Hamd alemlerin Rabbi olan Allah cc.'ya mahsustur. Salat ve Selam, Hz. Muhammed (sav)'e, temiz Ehl-i Beytine, O'nun Ashabına ve Ramazan ayını bilinçli ve takva üzere geçiren tüm mücahid / mücahidelerin üzerine olsun.
Furkan'dır bu kitap. Yani hakla batılı ayırdetme özelliğine sahip olan bir kitaptır. Bir de hakkı batılı fark ettirme özelliğine sahip olan bir kitaptır o. Bu kitabı tanımadan, bu kitapla tanışmadan, bizim hak ve batılı tanıma imkanımız yoktur. Furkan'a ulaşmadan, bizim hakkı ve batılı tanıyıp, hakka tabi olup batıldan uzaklaşmış bir hayata ulaşmamız kesinlikle mümkün değildir. Bir de bu bize şunu hatırlatıyor ki, değer yargısı olarak bizim Allah'tan, Allah'ın kitabından başka birilerini kabul etme hakkımız yoktur.
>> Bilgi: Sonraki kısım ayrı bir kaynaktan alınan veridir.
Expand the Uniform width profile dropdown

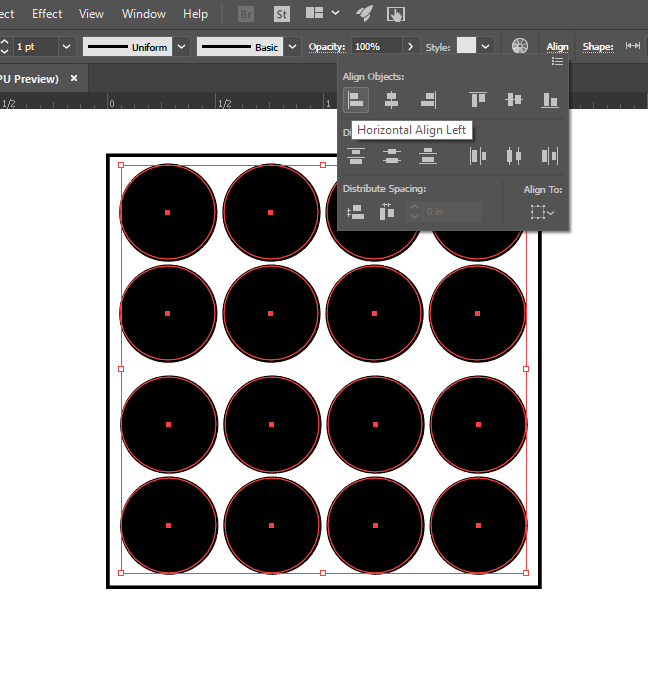click(182, 47)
Yani bir şeye iyi, ya da kötü deme yetkimiz yoktur. Haram ya da helal deme yetkimiz yoktur. Şu anda birilerine sorsanız hepimiz ayrı ayrı bu iyi, şu kötü deriz. Öyle değil; Allah'a soracağız, Allah iyi demişse iyidir, kötü demişse kötüdür. Ya, bana göre bu iş böyledir! Olmaz, sana göre olmaz. Bana göre de olmaz. Ya ne? Dikkat ederseniz şu anda demokratik bir hava içinde insanlar herkese herşeyi soruyorlar da Allah'a sormuyorlar. Problemleri Allah'a sormamanın sebebi de o probleme çözümü Allah'ça buldunuz mu artık diğer insanların hayat hakkı olamayacak da ondan. Çünkü hak ve batılı en iyi halleden Allah'tır, Furkan olan Allah'ın kitabıdır. Tüm insanlar için hidayettir bu kitap.
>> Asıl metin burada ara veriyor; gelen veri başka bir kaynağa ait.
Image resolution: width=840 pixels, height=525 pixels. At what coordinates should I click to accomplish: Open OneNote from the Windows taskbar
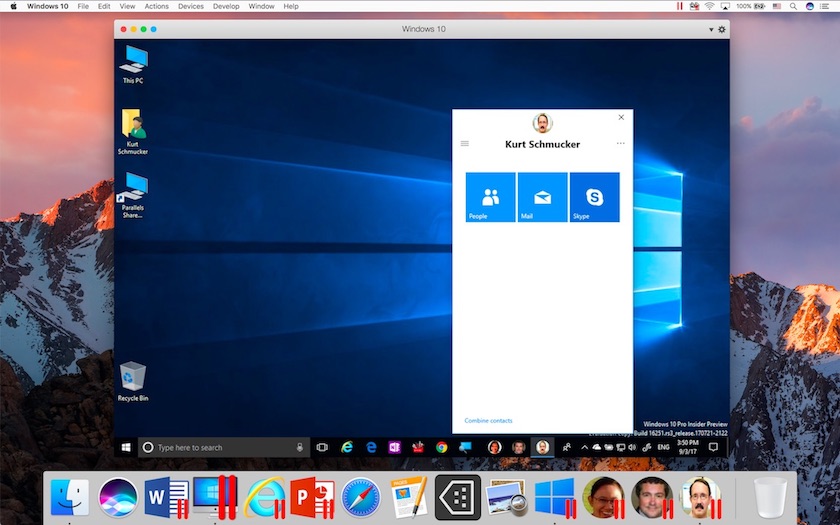point(395,447)
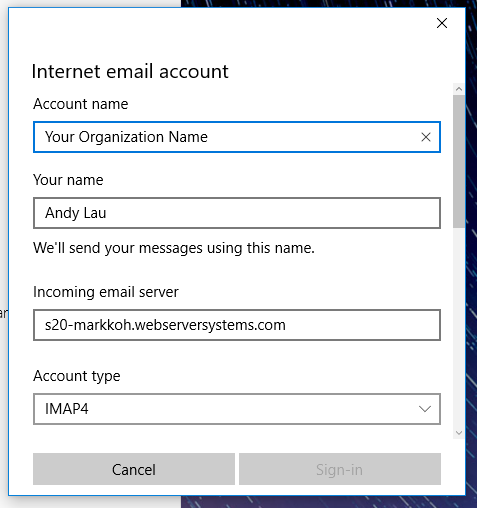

Halbuki biz Bakara suresinin başındaki ayetlerde görmüştük ki bu kitap, muttakiler için hidayet rehberidir. Yani bu kitabın müttakıler için hidayet kaynağı olduğunu görmüştük. Yani tüm insanlar için hidayet kaynağıymış. Bunun anlamını şöylece ifade edebileceğiz: Evet bu kitap insanların tamamı için hidayettir. Tüm insanlığı hidayete ulaştırmak için gelmiş bir kitaptır bu.
Bırakın beş altı milyar insanı, bunun karesini küpünü alın, altmış milyar olsun, yüz altmış milyar olsun veya ifade edilemeyecek kadar daha çok olsun isterse, dünya nüfusu insanlığın tümünü hidayet etme özelliğine sahiptir bu kitap. Yeter ki insanlık bu kitaba inansın ve problemlerini bu kitaba göre çözmeye karar versin. Yeter ki insanlık Allah'la barışmaya karar verip; ya Rabbi! Bizi kendine yönelt, bu kitabınla bizi hidayete ulaştır, biz senin kitabını temel çözüm kabul ettik diyebilsinler.
O zaman bu kitap tüm dünya insanının problemleri ne cins olursa olsun hepsini birer birer çözecektir. Tüm insanlığı düze çıkaracaktır, bunda hiç şüphe yoktur. Çünkü Allah öyle diyor. Ama bu insanların hepsi bu işi gönül rızasıyla kabul etmediklerinden, etmeyeceklerinden dolayı orada Rabbimiz buyurmuş. Siz bilirsiniz! Müttakıler hidayeti kabul ettiler ve onlara hidayet kaynağı oldu bu kitap.
Yani tüm insanlığa hidayet kaynağı olarak inen bu kitaptan; ancak hidayete talip olanlar faydalanacaklar, talip olmayanlar da bundan mahrum olacaklar anlıyoruz. Evet, bu kitap beyyinattır da aynı zamanda. Herşey delilleriyle belli, ayetler belli, yasalar belli, hukuk belli, ekonomi belli, siyaset belli, dünya belli, ahiret belli, cennet belli, cehennem belli, herşey en küçük bir şüpheye mahal bırakmayacak şekilde bellidir.
"Şimdi artık sizden kim bu aya erişirse, onun orucunu tutsun."
Yani kim bu aya ulaşırsa, kim bu ayın hilalini görürse artık orucunu tutsun. Ramazan ayı İslami aylardandır. Kameri ayların dokuzuncusudur. Şehr; bir ayın doğup ışık verir hale geldikten sonra kaybolup tekrar doğması suretiyle böylece bir defa devrinden ibaret olan zamana denir.